##### Records shown #####
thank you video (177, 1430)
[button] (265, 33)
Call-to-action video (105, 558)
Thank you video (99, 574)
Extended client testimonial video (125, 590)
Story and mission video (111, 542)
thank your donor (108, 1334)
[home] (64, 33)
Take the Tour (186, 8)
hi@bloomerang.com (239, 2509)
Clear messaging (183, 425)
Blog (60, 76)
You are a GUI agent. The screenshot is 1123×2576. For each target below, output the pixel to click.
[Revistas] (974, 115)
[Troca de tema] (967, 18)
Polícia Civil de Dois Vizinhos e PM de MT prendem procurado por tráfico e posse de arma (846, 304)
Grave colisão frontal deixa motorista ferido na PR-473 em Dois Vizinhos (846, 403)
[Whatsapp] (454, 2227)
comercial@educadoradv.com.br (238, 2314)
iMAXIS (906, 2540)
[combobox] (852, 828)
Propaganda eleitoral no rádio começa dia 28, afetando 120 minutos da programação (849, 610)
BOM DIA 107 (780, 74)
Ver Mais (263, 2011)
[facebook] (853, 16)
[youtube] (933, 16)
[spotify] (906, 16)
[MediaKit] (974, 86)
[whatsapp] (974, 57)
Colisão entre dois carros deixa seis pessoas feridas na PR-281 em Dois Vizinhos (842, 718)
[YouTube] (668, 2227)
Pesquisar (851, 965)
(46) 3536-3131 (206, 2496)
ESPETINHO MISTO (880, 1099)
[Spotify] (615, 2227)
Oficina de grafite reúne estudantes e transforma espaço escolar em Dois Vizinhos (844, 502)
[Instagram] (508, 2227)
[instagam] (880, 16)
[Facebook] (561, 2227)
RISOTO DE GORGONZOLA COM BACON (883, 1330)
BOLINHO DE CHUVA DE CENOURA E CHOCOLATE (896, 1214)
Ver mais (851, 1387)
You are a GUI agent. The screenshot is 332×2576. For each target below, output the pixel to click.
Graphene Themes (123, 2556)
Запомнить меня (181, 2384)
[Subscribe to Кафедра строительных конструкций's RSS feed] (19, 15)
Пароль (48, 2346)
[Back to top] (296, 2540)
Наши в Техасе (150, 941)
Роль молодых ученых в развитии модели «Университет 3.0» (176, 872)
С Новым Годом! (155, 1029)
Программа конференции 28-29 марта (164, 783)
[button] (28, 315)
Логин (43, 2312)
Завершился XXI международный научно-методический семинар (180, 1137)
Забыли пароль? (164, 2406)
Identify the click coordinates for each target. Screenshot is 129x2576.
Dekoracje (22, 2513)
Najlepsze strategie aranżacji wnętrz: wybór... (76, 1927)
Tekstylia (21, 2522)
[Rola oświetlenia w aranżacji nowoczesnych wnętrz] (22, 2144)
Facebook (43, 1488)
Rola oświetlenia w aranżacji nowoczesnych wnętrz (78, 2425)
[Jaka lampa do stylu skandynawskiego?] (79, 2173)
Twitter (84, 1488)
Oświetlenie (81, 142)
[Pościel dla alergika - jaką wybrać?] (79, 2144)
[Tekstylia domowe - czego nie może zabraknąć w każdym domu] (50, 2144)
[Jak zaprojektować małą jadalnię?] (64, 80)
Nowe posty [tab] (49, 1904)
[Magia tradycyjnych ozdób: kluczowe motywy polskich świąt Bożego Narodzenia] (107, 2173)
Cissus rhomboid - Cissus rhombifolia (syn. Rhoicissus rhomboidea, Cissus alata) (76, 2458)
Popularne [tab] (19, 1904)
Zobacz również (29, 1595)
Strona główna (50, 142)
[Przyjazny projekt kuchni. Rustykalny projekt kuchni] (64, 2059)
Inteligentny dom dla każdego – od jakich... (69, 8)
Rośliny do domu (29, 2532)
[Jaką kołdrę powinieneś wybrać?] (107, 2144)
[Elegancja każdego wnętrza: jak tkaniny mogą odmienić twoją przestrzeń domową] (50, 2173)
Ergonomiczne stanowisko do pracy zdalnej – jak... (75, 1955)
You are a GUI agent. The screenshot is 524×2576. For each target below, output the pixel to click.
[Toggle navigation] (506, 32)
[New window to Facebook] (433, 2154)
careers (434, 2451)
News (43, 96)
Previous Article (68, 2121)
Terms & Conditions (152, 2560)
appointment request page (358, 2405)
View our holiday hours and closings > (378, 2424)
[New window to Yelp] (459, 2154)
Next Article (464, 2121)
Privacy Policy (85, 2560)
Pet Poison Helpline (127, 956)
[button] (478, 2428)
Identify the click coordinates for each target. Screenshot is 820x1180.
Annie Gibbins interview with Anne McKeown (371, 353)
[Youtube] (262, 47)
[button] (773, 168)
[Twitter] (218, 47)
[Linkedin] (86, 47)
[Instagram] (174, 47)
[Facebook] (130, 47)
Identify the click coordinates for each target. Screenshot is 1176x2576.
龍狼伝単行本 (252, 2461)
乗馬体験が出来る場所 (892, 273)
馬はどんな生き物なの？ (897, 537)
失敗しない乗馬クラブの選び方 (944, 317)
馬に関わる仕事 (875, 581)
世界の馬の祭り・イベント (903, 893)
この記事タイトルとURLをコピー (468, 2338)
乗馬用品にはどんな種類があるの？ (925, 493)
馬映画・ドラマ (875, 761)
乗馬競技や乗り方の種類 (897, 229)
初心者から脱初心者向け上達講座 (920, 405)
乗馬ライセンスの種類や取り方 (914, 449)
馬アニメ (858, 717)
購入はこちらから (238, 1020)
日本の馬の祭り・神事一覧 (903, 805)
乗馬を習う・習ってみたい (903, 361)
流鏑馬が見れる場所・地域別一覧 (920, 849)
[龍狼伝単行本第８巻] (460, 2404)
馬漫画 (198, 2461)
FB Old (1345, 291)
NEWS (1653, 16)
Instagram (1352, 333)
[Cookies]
#####
◆ What you will do
Since only part of the listing is wanted, copy exactly the lines from the one holding "С Новым Годом! (155, 1029)" to the one holding "Najlepsze strategie aranżacji", both included.

◆ Expected output
С Новым Годом! (155, 1029)
Программа конференции 28-29 марта (164, 783)
[button] (28, 315)
Логин (43, 2312)
Завершился XXI международный научно-методический семинар (180, 1137)
Забыли пароль? (164, 2406)
Identify the click coordinates for each target. Screenshot is 129x2576.
Dekoracje (22, 2513)
Najlepsze strategie aranżacji wnętrz: wybór... (76, 1927)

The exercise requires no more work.